I bookmarked this article a couple of days ago in the New York Times. Our meat consumption takes a huge toll on the environment, not to mention the animals who are being grown for our tables:

Growing meat (it’s hard to use the word “raising” when applied to animals in factory farms) uses so many resources that it’s a challenge to enumerate them all. But consider: an estimated 30 percent of the earth’s ice-free land is directly or indirectly involved in livestock production, according to the United Nation’s Food and Agriculture Organization, which also estimates that livestock production generates nearly a fifth of the world’s greenhouse gases — more than transportation.

To put the energy-using demand of meat production into easy-to-understand terms, Gidon Eshel, a geophysicist at the Bard Center, and Pamela A. Martin, an assistant professor of geophysics at the University of Chicago, calculated that if Americans were to reduce meat consumption by just 20 percent it would be as if we all switched from a standard sedan — a Camry, say — to the ultra-efficient Prius. Similarly, a study last year by the National Institute of Livestock and Grassland Science in Japan estimated that 2.2 pounds of beef is responsible for the equivalent amount of carbon dioxide emitted by the average European car every 155 miles, and burns enough energy to light a 100-watt bulb for nearly 20 days.

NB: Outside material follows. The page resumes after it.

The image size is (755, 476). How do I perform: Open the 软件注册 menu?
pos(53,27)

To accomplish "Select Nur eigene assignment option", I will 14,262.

Grain, meat and even energy are roped together in a way that could have dire results. More meat means a corresponding increase in demand for feed, especially corn and soy, which some experts say will contribute to higher prices.

This will be inconvenient for citizens of wealthier nations, but it could have tragic consequences for those of poorer ones, especially if higher prices for feed divert production away from food crops. The demand for ethanol is already pushing up prices, and explains, in part, the 40 percent rise last year in the food price index calculated by the United Nations’ Food and Agricultural Organization.

Though some 800 million people on the planet now suffer from hunger or malnutrition, the majority of corn and soy grown in the world feeds cattle, pigs and chickens. This despite the inherent inefficiencies: about two to five times more grain is required to produce the same amount of calories through livestock as through direct grain consumption, according to Rosamond Naylor, an associate professor of economics at Stanford University. It is as much as 10 times more in the case of grain-fed beef in the United States.

The environmental impact of growing so much grain for animal feed is profound. Agriculture in the United States — much of which now serves the demand for meat — contributes to nearly three-quarters of all water-quality problems in the nation’s rivers and streams, according to the Environmental Protection Agency.

Because the stomachs of cattle are meant to digest grass, not grain, cattle raised industrially thrive only in the sense that they gain weight quickly. This diet made it possible to remove cattle from their natural environment and encourage the efficiency of mass confinement and slaughter. But it causes enough health problems that administration of antibiotics is routine, so much so that it can result in antibiotic-resistant bacteria that threaten the usefulness of medicines that treat people...


Anonymous said...

[snip]Because the stomachs of cattle are meant to digest grass, not grain, cattle raised industrially thrive only in the sense that they gain weight quickly.[snip]

The writer obviously is a dingleberry (or worse, willfully trying to play on the ignorance of non-farm people) if he doesn't realize that grain, of whatever kind used in feed production, such as wheat, maize/corn, rice, barley, sorghum, oats, rye, and millet, is simply a kind of grass. When those things are eaten, you are eating grass seed. Livestock stomachs are made for eating grass (which includes grass seed), ergo, they are good at processing the seed as well. In case you didn't know, most growing operations use grass (hay or haylage, or silage) in addition to the grain itself.

Most soybeans in the USA are oil beans, grown for vegetable oil. The remnant of this process is then used for feed.

If he can't get that right, then what is the credibility of the rest of the article? Then again, Bittman is eager to see our world go back to some kind of caveman existence.

That people are hungry is more a function of national
governmental incompetence, high taxes, or malevolence than of misallocation of resources. Example: The starvation of Zimbabweans, because of the socialist policies of R. Mugabe and his gangster cronies.

liberal pastor said...

Does Bittman have an agenda? Probably. Most of us do. Is he wrong on his facts about the effects of feeding corn to cattle? No he isn't. I'll post separately on it.